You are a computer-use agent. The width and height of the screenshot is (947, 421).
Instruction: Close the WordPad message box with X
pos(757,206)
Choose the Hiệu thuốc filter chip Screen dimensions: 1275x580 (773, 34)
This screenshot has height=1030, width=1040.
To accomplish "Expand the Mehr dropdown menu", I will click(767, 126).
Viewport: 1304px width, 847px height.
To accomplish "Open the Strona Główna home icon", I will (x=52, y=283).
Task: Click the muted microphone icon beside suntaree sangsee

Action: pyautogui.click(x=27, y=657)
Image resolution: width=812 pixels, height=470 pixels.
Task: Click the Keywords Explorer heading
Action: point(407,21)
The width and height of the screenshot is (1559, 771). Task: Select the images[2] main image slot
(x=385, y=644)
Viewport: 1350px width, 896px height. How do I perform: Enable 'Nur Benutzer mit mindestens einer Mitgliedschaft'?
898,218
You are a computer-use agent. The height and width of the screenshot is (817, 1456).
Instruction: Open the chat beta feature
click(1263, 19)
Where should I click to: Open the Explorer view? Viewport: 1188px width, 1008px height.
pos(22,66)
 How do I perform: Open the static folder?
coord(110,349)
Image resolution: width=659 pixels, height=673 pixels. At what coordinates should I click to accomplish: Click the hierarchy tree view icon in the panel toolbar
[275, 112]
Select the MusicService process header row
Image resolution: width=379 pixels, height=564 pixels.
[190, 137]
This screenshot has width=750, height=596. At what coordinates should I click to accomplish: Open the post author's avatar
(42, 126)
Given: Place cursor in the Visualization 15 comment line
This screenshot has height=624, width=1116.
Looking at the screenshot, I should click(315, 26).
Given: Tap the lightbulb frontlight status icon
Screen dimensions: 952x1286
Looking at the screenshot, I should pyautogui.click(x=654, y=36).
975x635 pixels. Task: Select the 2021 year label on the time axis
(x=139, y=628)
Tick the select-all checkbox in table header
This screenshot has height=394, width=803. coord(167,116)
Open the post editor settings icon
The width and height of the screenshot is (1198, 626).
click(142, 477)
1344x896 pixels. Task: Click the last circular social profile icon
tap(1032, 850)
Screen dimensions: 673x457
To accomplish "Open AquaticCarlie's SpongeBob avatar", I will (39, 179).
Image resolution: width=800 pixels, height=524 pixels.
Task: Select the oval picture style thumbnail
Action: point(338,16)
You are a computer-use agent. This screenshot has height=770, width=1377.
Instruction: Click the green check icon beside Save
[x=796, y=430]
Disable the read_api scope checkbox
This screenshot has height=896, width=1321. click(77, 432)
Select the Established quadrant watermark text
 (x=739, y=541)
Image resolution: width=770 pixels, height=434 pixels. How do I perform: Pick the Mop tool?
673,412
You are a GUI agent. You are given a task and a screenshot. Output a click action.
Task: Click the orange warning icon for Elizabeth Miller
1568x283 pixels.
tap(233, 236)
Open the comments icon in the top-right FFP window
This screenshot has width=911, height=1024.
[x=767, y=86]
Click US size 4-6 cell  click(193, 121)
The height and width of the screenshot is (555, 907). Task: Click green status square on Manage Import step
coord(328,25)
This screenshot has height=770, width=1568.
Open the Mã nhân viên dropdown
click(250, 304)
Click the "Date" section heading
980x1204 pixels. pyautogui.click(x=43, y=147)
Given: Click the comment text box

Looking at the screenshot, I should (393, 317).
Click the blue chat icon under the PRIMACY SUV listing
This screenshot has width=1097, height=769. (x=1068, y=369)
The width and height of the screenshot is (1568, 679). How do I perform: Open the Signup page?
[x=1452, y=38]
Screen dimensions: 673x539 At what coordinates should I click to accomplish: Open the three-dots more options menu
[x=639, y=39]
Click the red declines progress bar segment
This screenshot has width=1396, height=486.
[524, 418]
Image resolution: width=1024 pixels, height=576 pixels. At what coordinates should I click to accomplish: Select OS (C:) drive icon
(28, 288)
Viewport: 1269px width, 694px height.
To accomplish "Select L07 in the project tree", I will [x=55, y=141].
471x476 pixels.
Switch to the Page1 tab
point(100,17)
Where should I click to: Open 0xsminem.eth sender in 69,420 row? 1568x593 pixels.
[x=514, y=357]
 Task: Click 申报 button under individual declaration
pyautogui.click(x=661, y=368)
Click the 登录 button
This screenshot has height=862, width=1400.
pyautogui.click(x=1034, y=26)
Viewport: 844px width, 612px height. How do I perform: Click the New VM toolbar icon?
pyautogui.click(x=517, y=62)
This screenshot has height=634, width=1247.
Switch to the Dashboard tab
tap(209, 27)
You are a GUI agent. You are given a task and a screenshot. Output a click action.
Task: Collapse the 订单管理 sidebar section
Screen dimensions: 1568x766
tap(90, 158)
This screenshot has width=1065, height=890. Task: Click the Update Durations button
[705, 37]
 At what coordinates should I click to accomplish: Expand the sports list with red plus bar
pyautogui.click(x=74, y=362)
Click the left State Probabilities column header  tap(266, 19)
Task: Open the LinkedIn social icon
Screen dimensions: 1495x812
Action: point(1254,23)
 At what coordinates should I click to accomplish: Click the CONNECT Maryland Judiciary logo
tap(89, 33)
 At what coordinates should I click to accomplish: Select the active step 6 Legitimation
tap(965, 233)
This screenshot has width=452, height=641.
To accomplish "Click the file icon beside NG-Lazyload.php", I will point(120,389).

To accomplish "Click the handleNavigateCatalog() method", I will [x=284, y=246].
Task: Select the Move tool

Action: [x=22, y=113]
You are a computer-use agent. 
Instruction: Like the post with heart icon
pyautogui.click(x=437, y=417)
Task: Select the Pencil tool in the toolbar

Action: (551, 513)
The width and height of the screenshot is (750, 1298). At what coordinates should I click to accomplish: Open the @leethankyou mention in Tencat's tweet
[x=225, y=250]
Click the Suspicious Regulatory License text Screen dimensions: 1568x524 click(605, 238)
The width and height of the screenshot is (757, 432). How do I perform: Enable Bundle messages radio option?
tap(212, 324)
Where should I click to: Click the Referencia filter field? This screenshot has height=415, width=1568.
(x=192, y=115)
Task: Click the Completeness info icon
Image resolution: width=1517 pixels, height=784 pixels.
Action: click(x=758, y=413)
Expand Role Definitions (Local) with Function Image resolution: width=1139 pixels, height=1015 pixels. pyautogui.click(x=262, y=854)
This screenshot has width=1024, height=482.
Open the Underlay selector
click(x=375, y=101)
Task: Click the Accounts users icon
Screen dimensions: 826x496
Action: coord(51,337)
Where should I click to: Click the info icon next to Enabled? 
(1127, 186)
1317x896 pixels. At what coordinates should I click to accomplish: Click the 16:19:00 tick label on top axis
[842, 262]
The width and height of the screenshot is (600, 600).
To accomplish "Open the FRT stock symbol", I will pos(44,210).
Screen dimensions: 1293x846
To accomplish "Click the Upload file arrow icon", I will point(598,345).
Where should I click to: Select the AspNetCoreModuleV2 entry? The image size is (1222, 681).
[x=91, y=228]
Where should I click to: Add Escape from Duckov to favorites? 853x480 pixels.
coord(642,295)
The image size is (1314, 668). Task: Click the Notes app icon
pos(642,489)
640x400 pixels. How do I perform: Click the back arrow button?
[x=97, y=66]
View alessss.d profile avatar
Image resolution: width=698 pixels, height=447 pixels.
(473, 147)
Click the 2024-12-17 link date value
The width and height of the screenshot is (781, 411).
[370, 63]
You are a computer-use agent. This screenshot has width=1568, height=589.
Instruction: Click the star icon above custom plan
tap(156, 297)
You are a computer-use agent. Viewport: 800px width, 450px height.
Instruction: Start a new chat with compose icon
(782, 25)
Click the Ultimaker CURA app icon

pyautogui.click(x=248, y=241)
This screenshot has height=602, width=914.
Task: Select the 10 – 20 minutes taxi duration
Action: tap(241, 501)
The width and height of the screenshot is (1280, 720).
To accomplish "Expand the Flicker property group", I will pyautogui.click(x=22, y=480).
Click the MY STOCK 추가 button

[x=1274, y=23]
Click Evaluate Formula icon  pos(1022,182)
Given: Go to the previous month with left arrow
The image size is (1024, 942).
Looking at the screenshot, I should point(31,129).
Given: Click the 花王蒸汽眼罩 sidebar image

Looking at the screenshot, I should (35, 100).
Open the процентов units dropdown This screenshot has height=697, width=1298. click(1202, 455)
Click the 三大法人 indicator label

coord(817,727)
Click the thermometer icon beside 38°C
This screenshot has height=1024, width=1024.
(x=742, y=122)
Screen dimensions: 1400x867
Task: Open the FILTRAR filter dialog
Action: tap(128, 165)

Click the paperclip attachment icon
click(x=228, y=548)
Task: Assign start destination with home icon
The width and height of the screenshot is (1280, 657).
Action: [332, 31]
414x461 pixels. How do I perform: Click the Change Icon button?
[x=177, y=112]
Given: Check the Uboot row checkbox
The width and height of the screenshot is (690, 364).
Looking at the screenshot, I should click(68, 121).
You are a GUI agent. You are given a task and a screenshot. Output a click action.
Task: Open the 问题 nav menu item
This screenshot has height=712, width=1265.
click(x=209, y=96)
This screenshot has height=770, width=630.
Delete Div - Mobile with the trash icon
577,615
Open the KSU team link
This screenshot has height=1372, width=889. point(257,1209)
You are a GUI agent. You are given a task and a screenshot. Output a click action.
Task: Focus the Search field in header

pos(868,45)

================

▶ _DIRECTIONS FOR THIS TASK_
Produce a verbatim copy of the lines from the one holding "Delete Div - Mobile with the trash icon" to the final line of the data, and nothing more.

▶ _ANSWER_
Delete Div - Mobile with the trash icon
577,615
Open the KSU team link
This screenshot has height=1372, width=889. point(257,1209)
You are a GUI agent. You are given a task and a screenshot. Output a click action.
Task: Focus the Search field in header

pos(868,45)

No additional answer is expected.